Con independencia de que el principio de proporcionalidad en el uso de la fuerza sea un factor determinante de los tratos o penas crueles, inhumanos o degradantes, el elemento que está siempre presente en los fundamentos de la prohibición de estos tratos o penas es el concepto de indefensión de la víctima.

Dicho de otro modo, mientras alguien pueda resistirse al grado de uso por los agentes del orden de una fuerza legítima dada la situación, el uso de la fuerza no corresponde a la prohibición de los tratos o penas crueles, inhumanos o degradantes.

Ahora bien, desde el momento en que el interesado queda de hecho a merced del agente de policía (esto es, hors de combat o incapaz de resistirse o de huir del lugar, está arrestado y esposado, detenido en una furgoneta o una celda de la policía u otros casos semejantes), no procede determinar la proporcionalidad y deja de ser permisible el uso de la coerción física o mental.

Si la coerción da lugar a dolores o sufrimientos graves que se infligen con determinado propósito, entonces deberá considerarse incluso tortura.

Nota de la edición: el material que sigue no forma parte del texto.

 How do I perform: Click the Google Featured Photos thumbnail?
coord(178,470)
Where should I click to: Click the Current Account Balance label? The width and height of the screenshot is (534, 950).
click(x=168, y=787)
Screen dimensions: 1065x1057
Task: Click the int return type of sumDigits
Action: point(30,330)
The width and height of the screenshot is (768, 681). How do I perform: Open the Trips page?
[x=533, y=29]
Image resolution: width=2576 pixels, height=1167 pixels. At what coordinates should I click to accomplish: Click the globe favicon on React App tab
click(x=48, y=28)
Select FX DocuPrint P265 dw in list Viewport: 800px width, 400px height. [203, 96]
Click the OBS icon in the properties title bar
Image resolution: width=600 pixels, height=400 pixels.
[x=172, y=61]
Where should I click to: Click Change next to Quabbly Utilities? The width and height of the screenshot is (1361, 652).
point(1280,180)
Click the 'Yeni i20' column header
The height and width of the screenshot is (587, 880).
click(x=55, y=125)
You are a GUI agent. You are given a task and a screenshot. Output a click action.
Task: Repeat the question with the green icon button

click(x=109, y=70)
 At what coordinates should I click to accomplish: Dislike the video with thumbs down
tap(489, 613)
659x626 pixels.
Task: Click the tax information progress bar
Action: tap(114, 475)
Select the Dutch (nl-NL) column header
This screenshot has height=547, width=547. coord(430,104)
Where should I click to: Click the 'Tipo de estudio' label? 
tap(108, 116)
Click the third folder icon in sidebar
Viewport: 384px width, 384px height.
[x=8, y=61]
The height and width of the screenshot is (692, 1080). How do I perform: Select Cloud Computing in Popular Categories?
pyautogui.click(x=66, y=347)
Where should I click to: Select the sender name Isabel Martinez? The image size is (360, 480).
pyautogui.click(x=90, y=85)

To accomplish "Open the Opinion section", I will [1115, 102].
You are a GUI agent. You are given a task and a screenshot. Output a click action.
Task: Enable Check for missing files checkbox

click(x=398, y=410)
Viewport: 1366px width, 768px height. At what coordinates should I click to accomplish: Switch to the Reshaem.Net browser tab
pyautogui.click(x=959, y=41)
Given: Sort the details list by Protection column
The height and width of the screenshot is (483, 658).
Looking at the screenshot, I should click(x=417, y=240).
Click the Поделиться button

Este es uno de los problemas públicos más acuciantes en Veracruz y en México. Mi punto de vista es que este uso desproporcional de la fuerza por parte de los policías no se va a resolver solamente con recomendaciones de los organismos de derechos humanos.

Necesitamos urgentemente dos cosas: primero debemos contar con mecanismo o unidades de control interno verdaderamente independientes y que surtan efectos sancionadores y correctivos inmediatos; y segundo contar ya con mecanismos de supervisión ciudadana a las policías.